# Bracket for mounting pipe to block wall ?



## JSFox (Mar 29, 2007)

I need to mount a bunch of pipe along the side and back block walls of our stage for hanging instruments for a blackbox show. In the past I've installed some brackets that support the pipe about 14" out from the wall and are designed with about a 12" high plate that mounts to the block. I can't find these anywhere. Is anyone familiar with what I'm talking about? Know where I can get them?

Thanks,


----------



## gafftaper (Mar 29, 2007)

Did you try Grainger? They have a lot of flanges. I think what you are looking for is probably a custom weld job. Buy some flanges and steel plate and make friends with someone in an auto shop or at a nearby university theater department.


----------



## Van (Mar 29, 2007)

Boy, I'm at a loss. I think Gaff might be right, it sort of sounds like a custom job, or I'm just not visualizing it properly. I would like to interject, if I may, and you may already know this, if these pies are going to be load bearing in any way you can't simply anchor them to a CMU wall. You have to use a spacer. Allow me to explain, for the edification of those not wise in te way of CMU < cinder blocks > < CMU stands for Concrete Masonry Unit> There are a couple of ways a CMU wall can be constructed. The first and fastest is simply stacking them. You run rebar down them every once in a awhile ad motar them together, this is a pretty common construction technique. the second way is to do t the fast way then every once in a while fill the block with concrete. If your wall is a hollow CMU construction and you put anchors into it then put any type of torsional stress on the flange the block will fail and the achors will rip right through it. The way a structural engineer will tell you to do it would be as follows. Let's say you are using 1/2" bolts get a piece of 3/4" scd#40 pipe drill your holes in the CMU using a 1" masonry bit. You must drill all tthe way through to the outside of the wall. Insert the pipes into the holes. Oh they need to be cut to about a 1/16th longer than the CMU is thick ie f its a 9" cmu block than cut your pipes to 9 1/16th inches. you may want to use some chaulk to hold them in place and to seal them against moisture intrusion s the outside of the block is and exterior face. At the least you will need another plate on the outside of the wall with the same or larger dimensions as the interior plate. Now place the bolts, with the heads on the outside of the wall. Install your interior plate / flange your washers, nuts and torque them down. When you properly torque the bolts the pipe spacers should squish enough that the plate will be tight to the wall.

• • • •

Requests
**1.** List the usernames of everyone who posted in the forum thread about mounting pipe to a block wall.
**2.** Answer these about the forum thread on mounting pipe to a block wall:
(a) How far from the wall did the brackets JSFox installed in the past hold the pipe?
(b) Which supplier does gafftaper ask about?
(c) With 1/2" bolts, what size masonry bit does Van say to drill the holes with?

Material shown
• • • •

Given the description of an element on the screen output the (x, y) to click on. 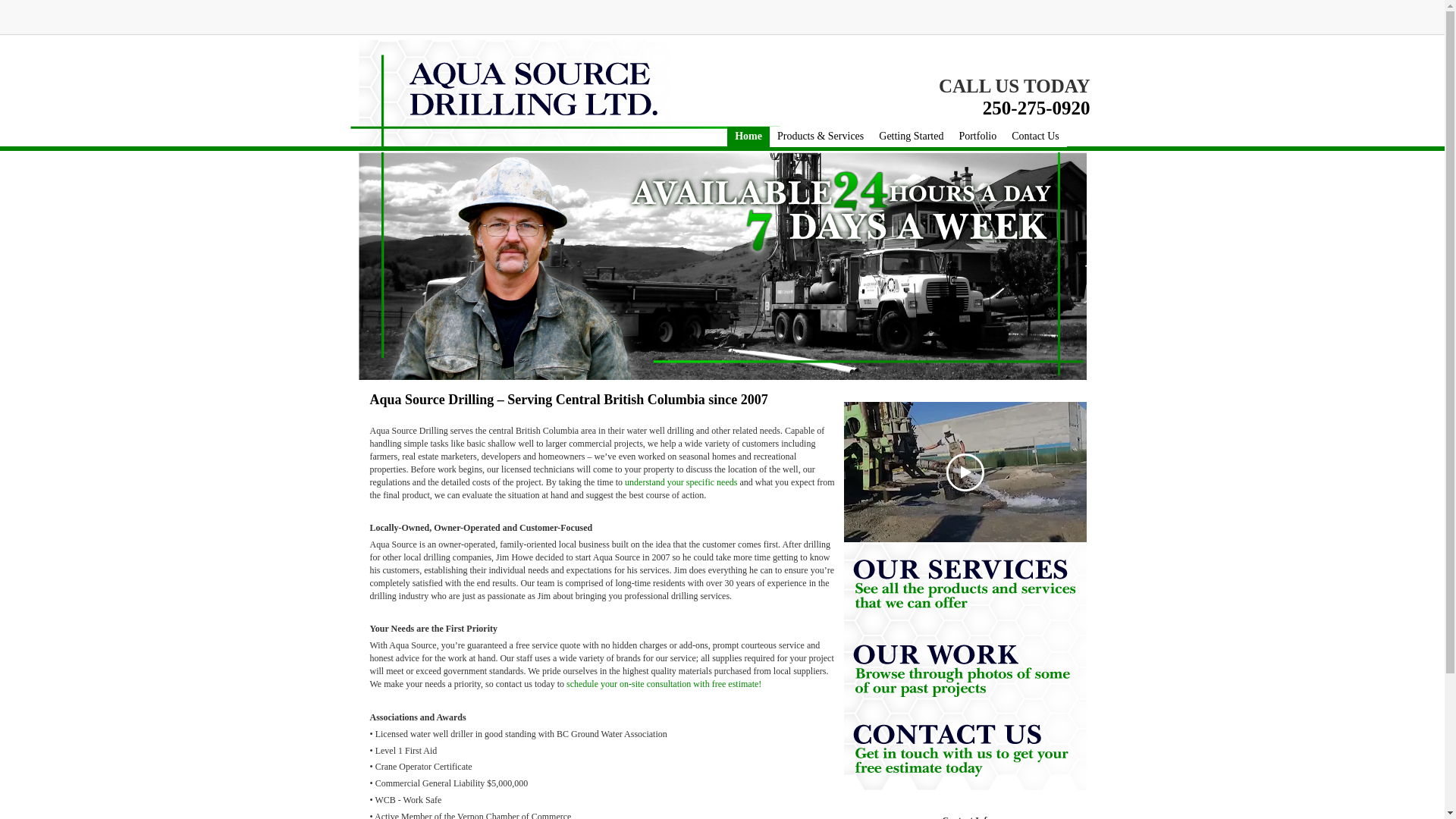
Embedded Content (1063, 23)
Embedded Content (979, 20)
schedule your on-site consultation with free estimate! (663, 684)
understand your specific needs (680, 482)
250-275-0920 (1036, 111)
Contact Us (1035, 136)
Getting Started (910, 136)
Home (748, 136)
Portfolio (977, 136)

• • • •

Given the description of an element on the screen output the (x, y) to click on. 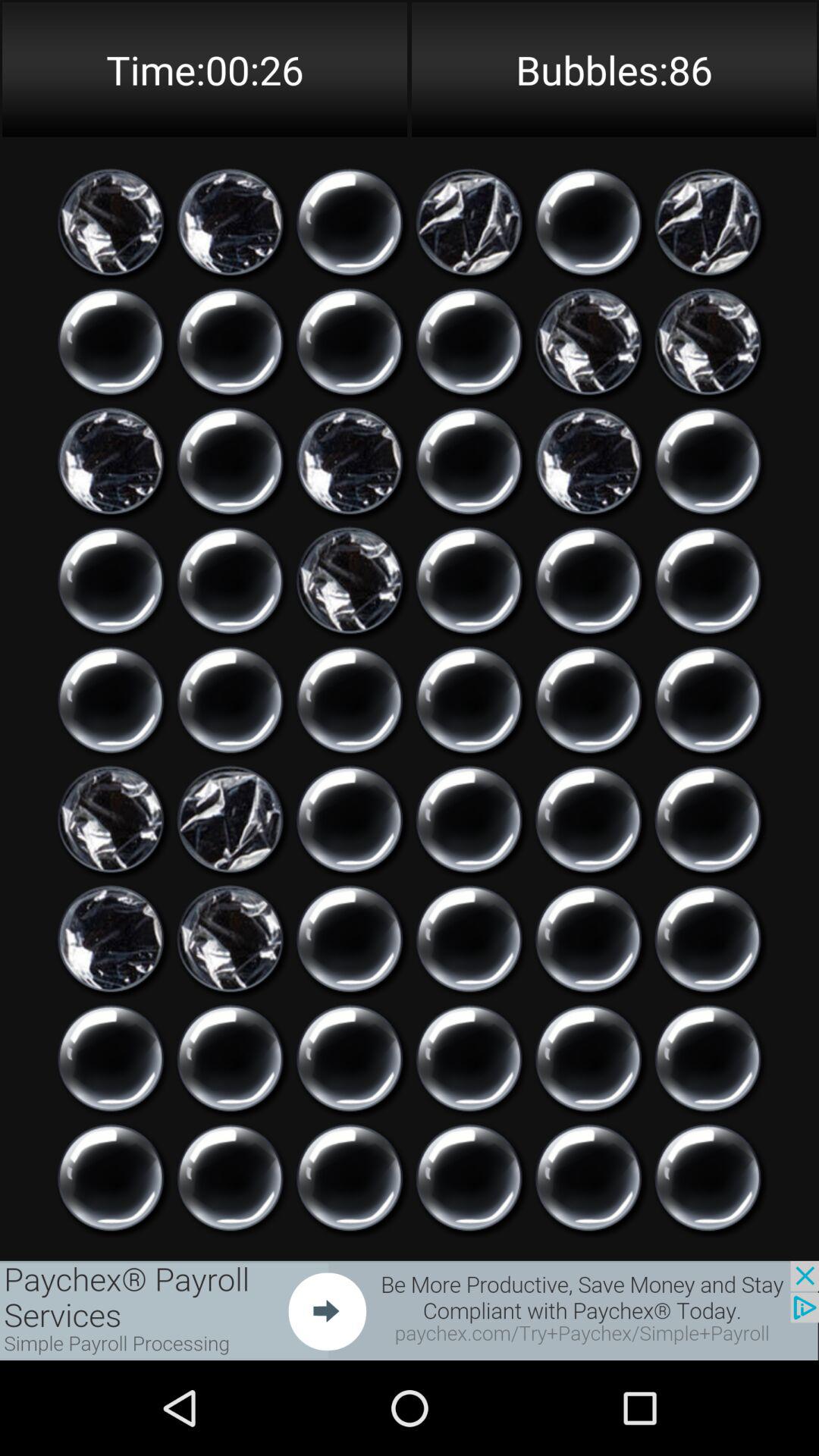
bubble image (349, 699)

• • • •

Exercise responses
**1.**
JSFox
gafftaper
Van

**2.**
(a) About 14"
(b) Grainger
(c) A 1" masonry bit